Introductie van een vergunningplicht voor kantoren biedt niet alleen ruimte voor verbeterde regulering van en toezicht op advocatendiensten, stellen de onderzoekers van Erasmus. ‘Dit zou mogelijkheden bieden voor advocaten in dienst van bijvoorbeeld een architectenbureau of een accountantskantoor om ondersteunende juridische diensten aan klanten van de werkgever aan te bieden. De ruimte voor deze groep in-huis advocaten wordt daarmee in het algemeen vergroot.’
Ze benadrukken dat zowel toezicht als vergunningverlening moet worden ondergebracht bij een onafhankelijke autoriteit. De nog op te richten Onafhankelijk Toezichthouder Advocatuur (OTA) lijkt hen daarvoor prima geschikt. ‘De taak van de OTA kan worden uitgebreid met reguleringstaken, met wettelijk vastgelegde reguleringsdoelen als leidraad. De OTA kan dan precieze vereisten (selectiecriteria en bijkomende voorschriften) voor toelating van ABS-en formuleren, en op basis daarvan vergunningen afgeven.’
Veranderingen
Introductie van alternatieve bedrijfsvormen hoeft niet direct tot grote veranderingen te leiden, menen Stokkermans en De Roon. Ze verwijzen onder meer naar Engeland, waar alternatieve bedrijfsvormen, met niet-advocaten als financier en/of bestuurder, sinds 2012 zijn toegelaten. Consumenten en advocaten hebben er meer keuze gekregen in typen aanbieders van advocatendiensten. De kosten voor rechtsbijstand zijn echter niet gedaald. Het klassiek georganiseerde advocatenkantoor voert de boventoon. Circa tien procent van de kantoren kent een alternatieve bedrijfsvorm.

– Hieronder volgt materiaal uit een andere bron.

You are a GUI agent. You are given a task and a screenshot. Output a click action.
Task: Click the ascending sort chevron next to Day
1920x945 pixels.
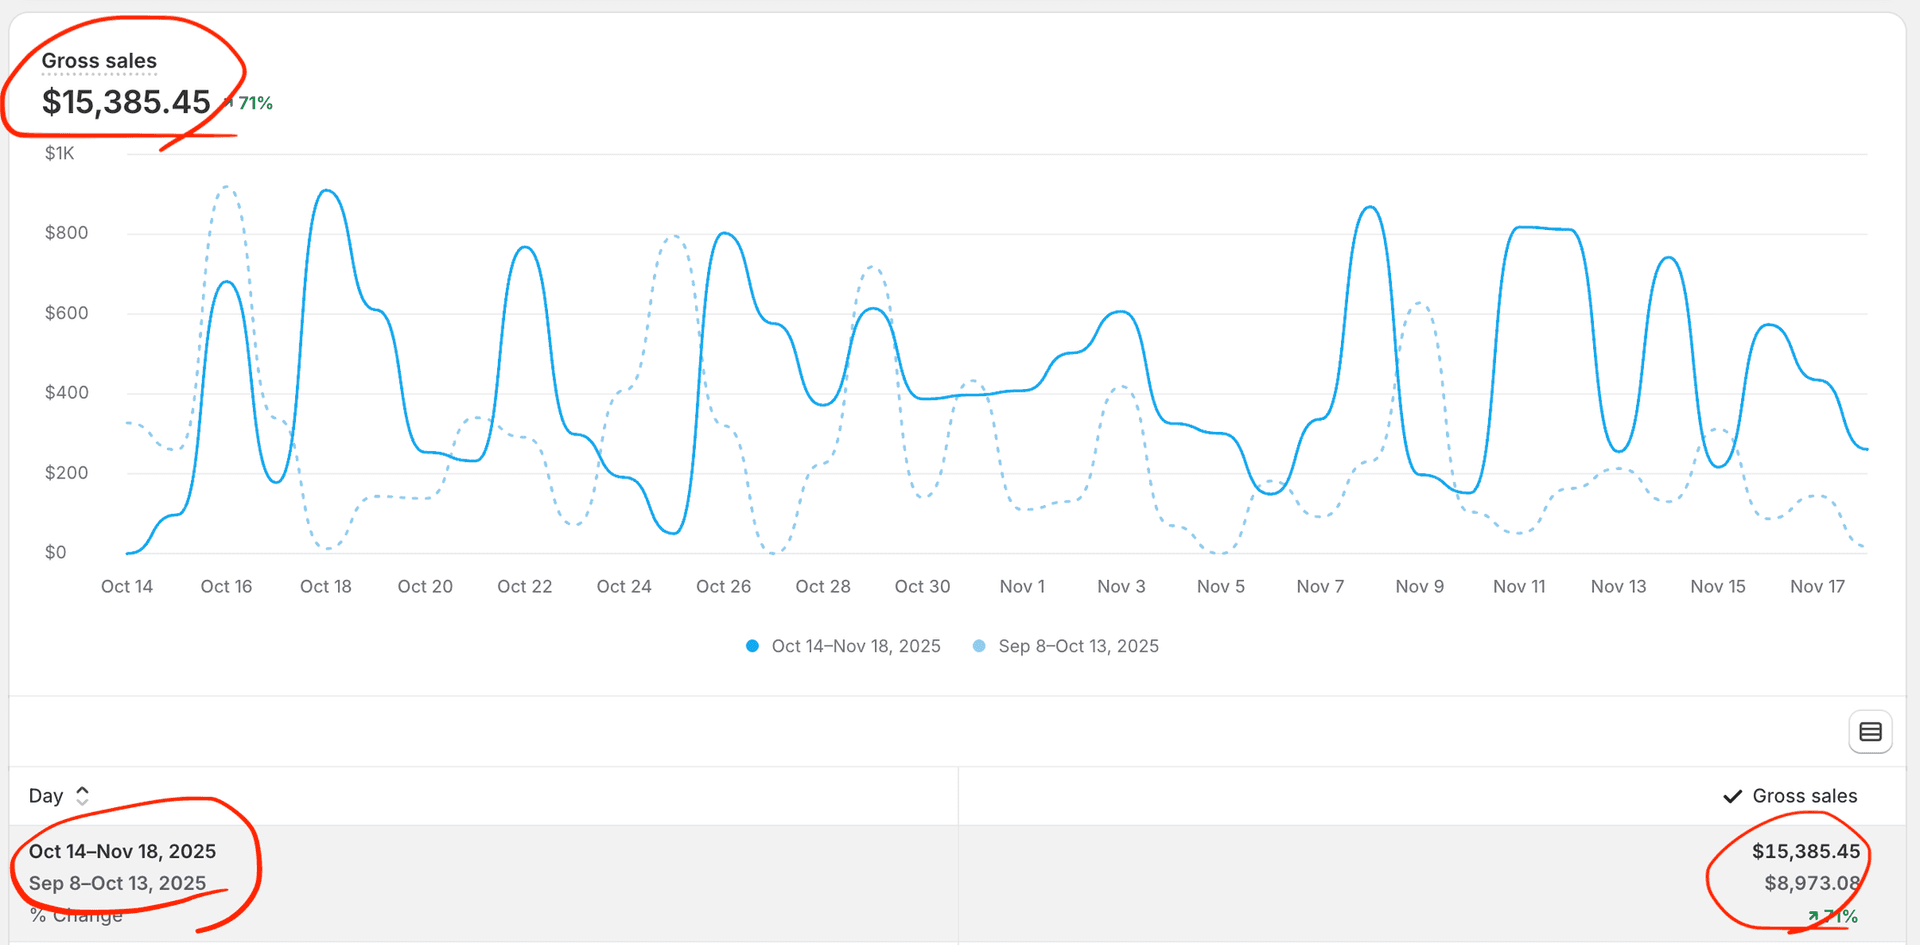(x=83, y=789)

In Frankrijk en België komen advocatuurlijke franchiseorganisaties voor, bestaande uit een keten van kleine advocatenkantoren, ondersteund met een gezamenlijk kwaliteitslabel en een professionele backoffice. De ervaringen met deze dienstverlening zijn positief en lijken met name voor de middengroep van rechtzoekenden een interessante propositie, aldus de onderzoekers.
Deze bedrijfsvorm is ook in Nederland toegelaten, maar komt nog nauwelijks voor. ‘Kansen kunnen worden gegeven, moeilijk worden opgelegd’, zo concluderen ze in hun rapport.